Unchi Costin got his snorting chuckles under control, and asked his second, "Good assessment, you think?"

"Aye, and better than some of the elders we have interviewed this season." The woman spoke with an accent that I had trouble understanding, being used to hearing my family. Miss Tarkeshwari's smile was brilliant in her red-dark skin, "A little unconventional, but with only the priest to come in on circuit every quarter, there are bound to be holes in the information."

Unchi Costin nodded, "And so she made the tools she needed. Well done, Mara."

I fidgeted a bit, and said, "That does not fix the taxes, though."

"It might. Do you like working with numbers?" he asked.

I frowned, doubtfully. "They behave better than the chickens, mostly."

Mamă's grip around my shoulders tightened at his next words, "Would you like to learn to work with them all the time?"

"Costin, we cannot afford an apprentice fee on top of the taxes!" my father muttered.

"What about the government indenture contract? She would get the training, and the bounty would cover your taxes this year." Unchi stayed calm in the face of my parents' sudden tension. I worried that my parents would send me to bed so they could argue, but I stayed still and quiet, hoping. "She would be my responsibility, and me and my wife would make sure she gets all the benefits of learning at the schloss. Sorina is in charge of the pages now, and we have several open spaces, with the kids growing up and into good positions."

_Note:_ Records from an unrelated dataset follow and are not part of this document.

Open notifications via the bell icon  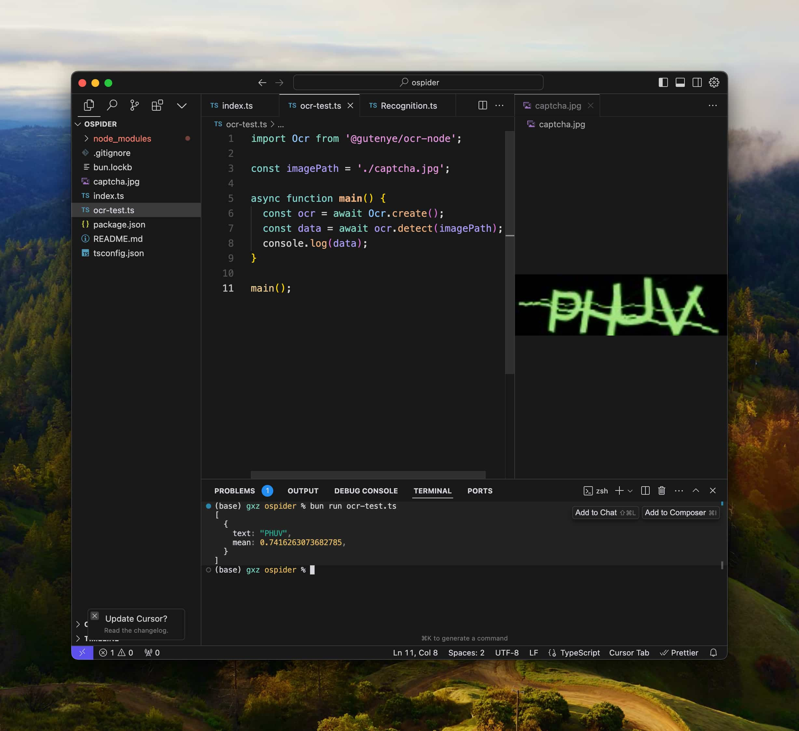pyautogui.click(x=713, y=653)
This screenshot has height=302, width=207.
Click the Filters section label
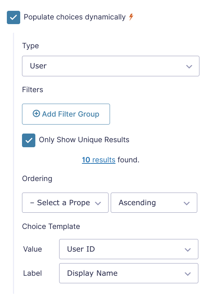32,90
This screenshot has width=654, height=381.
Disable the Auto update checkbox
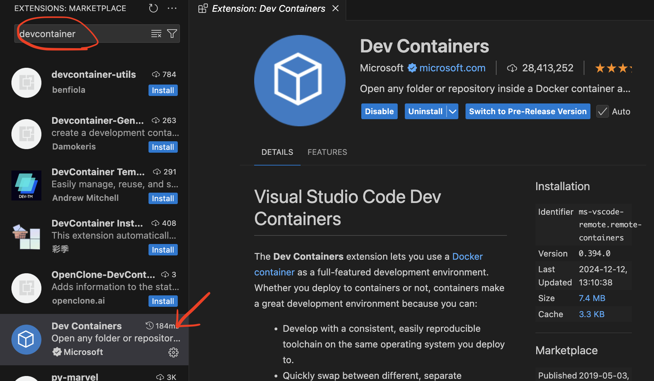click(602, 111)
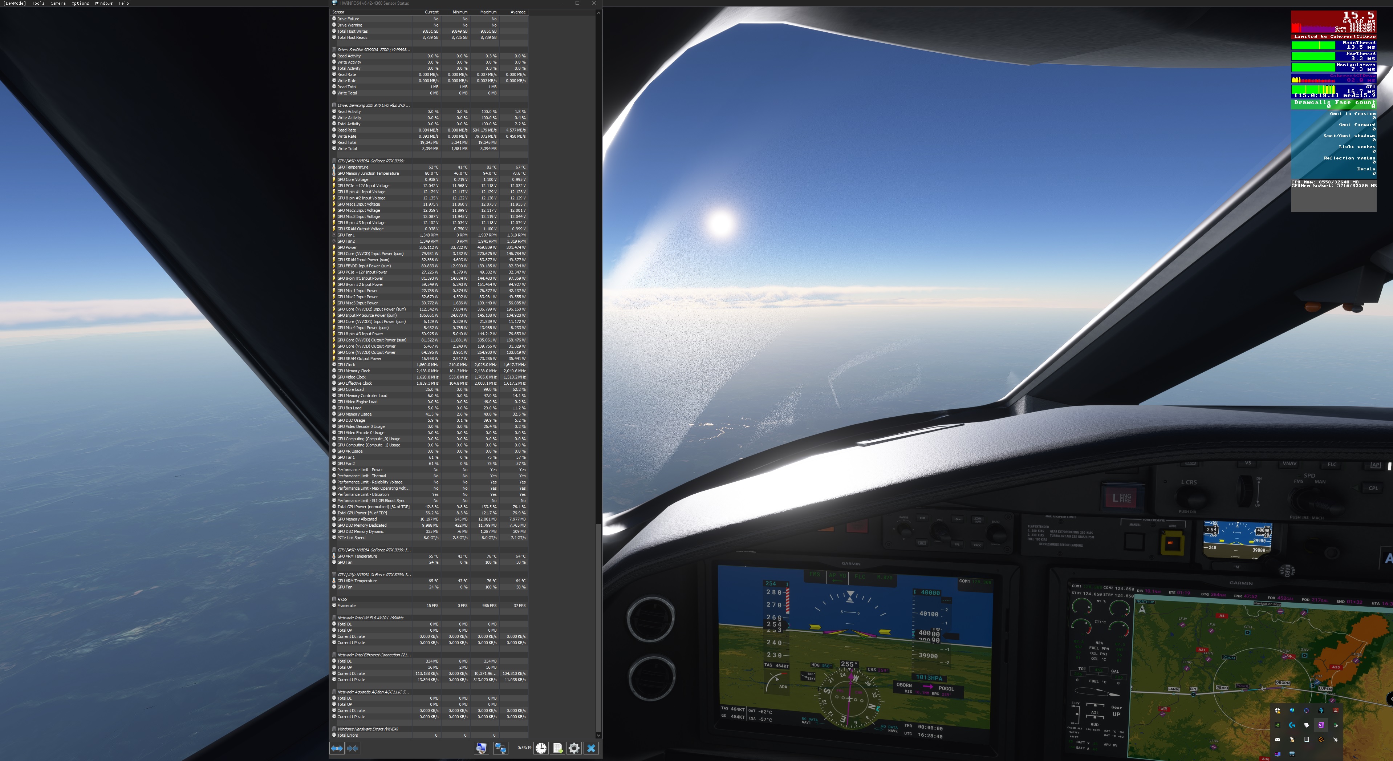This screenshot has height=761, width=1393.
Task: Open HWiNFO sensor settings gear icon
Action: tap(574, 748)

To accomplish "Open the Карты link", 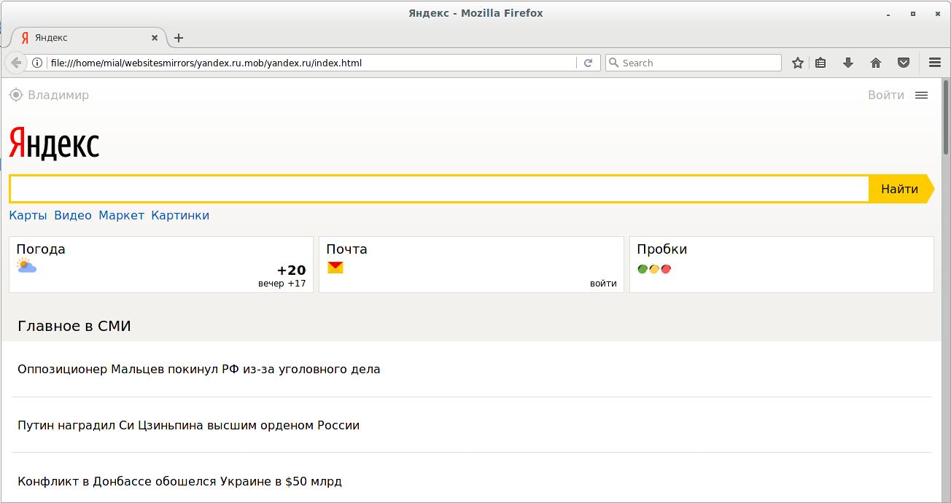I will [x=28, y=215].
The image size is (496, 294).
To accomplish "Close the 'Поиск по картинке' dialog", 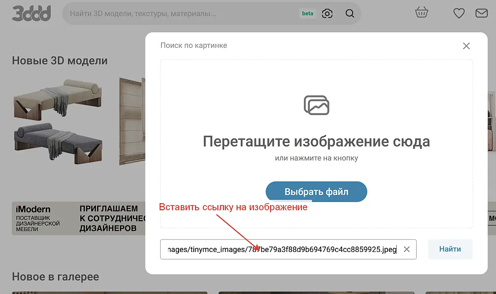I will coord(466,46).

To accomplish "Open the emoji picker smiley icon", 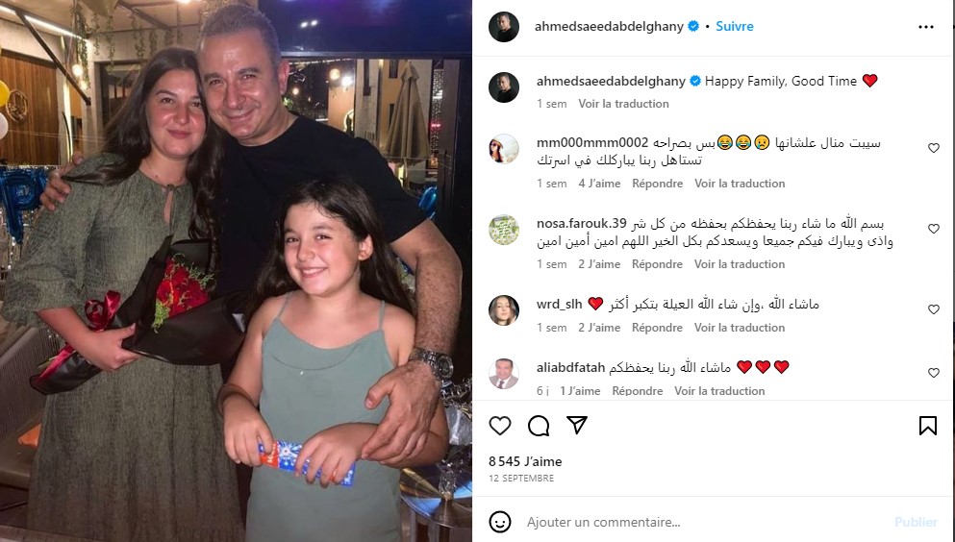I will pos(500,522).
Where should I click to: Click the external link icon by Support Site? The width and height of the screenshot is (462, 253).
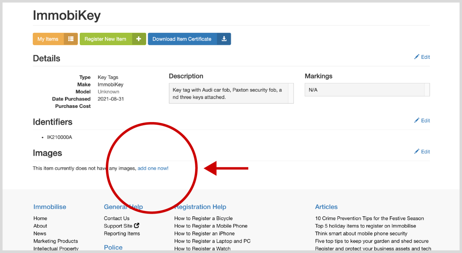[x=137, y=226]
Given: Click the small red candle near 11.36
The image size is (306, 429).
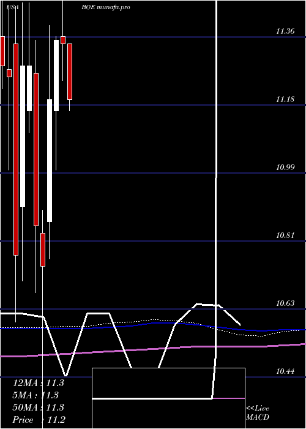Looking at the screenshot, I should (63, 40).
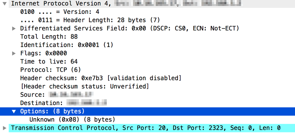Expand the Transmission Control Protocol section
The width and height of the screenshot is (295, 135).
click(x=5, y=128)
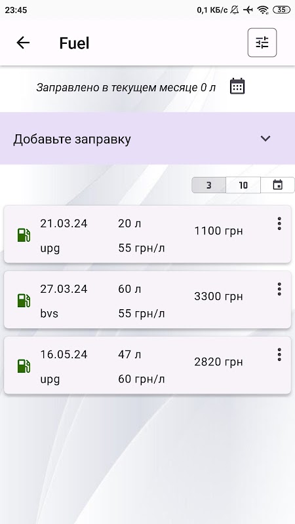Expand the Добавьте заправку chevron
The image size is (295, 524).
266,138
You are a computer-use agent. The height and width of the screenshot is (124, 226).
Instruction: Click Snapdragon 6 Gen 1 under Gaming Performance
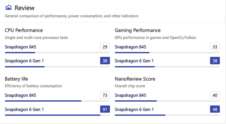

Mamă murmured quietly, "I don't know, she is so young...."

Miss Tarkeshwari nodded, "It is a big choice, so you should sleep on it, but I will tell you it was the best thing that could have happened for me. Otherwise, I might not be alive today. And it is not as if she would never come home. Besides, the cachet of having someone in the family that can send news home would be good for the village in the future."

Unchi Costin had been scribbling on a bit of paper, "It could be good for the village now. The current indenture fee could cover the whole village's taxes for this year. I will have to see what we have in the other families, and I will not say anything of it to them, but it could give you the step up the village needs for the next year."

"By selling my child to the schloss?" Mamă whispered.

Miss Tarkeshwari stood up gracefully, "It is not slavery, it is what saved me from the slavers." She stood by my mother and murmured, "You must consider carefully, as the choices are different for every person. But please do consider, for during the seven years of her apprenticeship, she will be housed, clothed and fed as everyone else in the government standing. Her training will be for a job with the House, a good job that that is always in demand, and when she is twenty-one, she will be able to stand on her own." The reserved second placed her hand on my mothers shoulder, "It is an opportunity for her, but you should not decide now. Sleep on it." Then the woman turned to the cupboard bed where her packs had been placed and began readying for sleep.

"Sound advice, this is not a snap judgement." Unchi Costin stood and stretched. "We are going to be here another two days, after all, and the wagons will be here in a fortnight after going through the high reaches. Take time to think about it."

I did not say anything to Mamă, as she was guiding me to the loft ladder, but I was thinking furiously. I fell asleep to the murmurs of my parents in their cupboard bed underneath the loft, my mind spinning out threads of arguments.